When the steam turbine shaft rotates at high speed, phenomena such as thermal expansion, jumping, and winding deformation will inevitably occur at the journal 1. The dry gas sealing structure requires a strict parallel relationship between the sealing surfaces of the movable ring 5 and the stationary ring 9 . Therefore, at least one of the moving ring 5 and the static ring 9 is guaranteed to have self-adjustment capability. To this end, a centering coil spring 12 is sleeved on the first shaft sleeve 3, and the centering coil spring 12 is in contact with the inner ring surface of the moving ring 5; the diameter of the pin shaft hole is larger than the diameter of the transmission pin 14 to prevent the transmission pin 14 from moving Limitation of the floating of the ring 5; a certain gap is reserved between the moving ring seat 6 and the outer ring surface of the moving ring 5. These measures make the moving ring 5 have a certain amount of floating, and realize the self-adjustment of the moving ring 5 .
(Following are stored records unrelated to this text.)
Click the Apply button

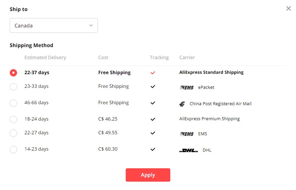[x=148, y=175]
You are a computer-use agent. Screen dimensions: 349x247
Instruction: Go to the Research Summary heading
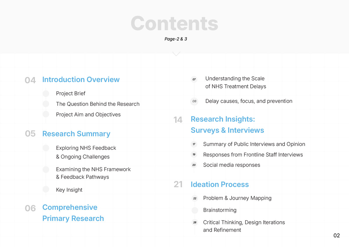(x=76, y=134)
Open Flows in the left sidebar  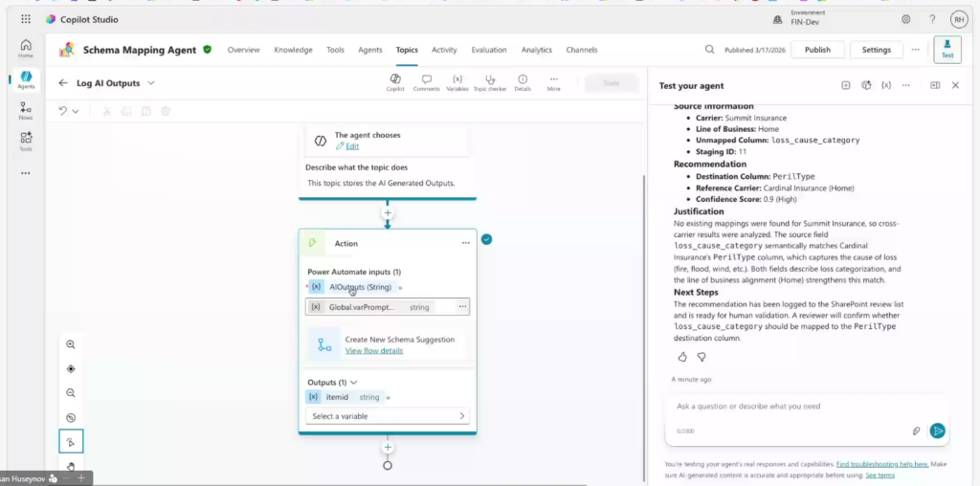[x=26, y=113]
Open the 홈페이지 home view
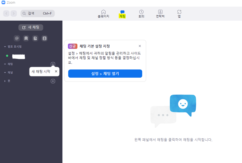 (103, 13)
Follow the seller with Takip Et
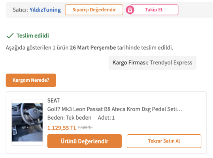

In order to make the static ring 9 have the freedom of self-adjustment following the moving ring 5, a radially open long groove is provided on the outer ring surface of the static ring 9, and the static ring 9 is connected with the stop pin 15 through the long groove to prevent static The ring 9 rotates, but does not limit the floating of the static ring 9 . The bellows 8 exerts a certain axial force on the static ring 9 to ensure that the sealing surface of the static ring 9 does not detach from the sealing surface of the moving ring 5, and the bellows 8 itself has a certain universal flexibility to ensure that the bellows 8 has no effect on the static ring 9. The applied axial force is always perpendicular to the sealing surface of the moving ring 5, so that the static ring 9 always has the freedom of self-adjustment following the moving ring 5. In this way, when thermal expansion, jumping, winding deformation and other phenomena occur in the journal 1, a layer of parallel gas film is always formed between the moving ring 5 and the static ring 9, which can ensure the normal operation of the dry gas sealing structure.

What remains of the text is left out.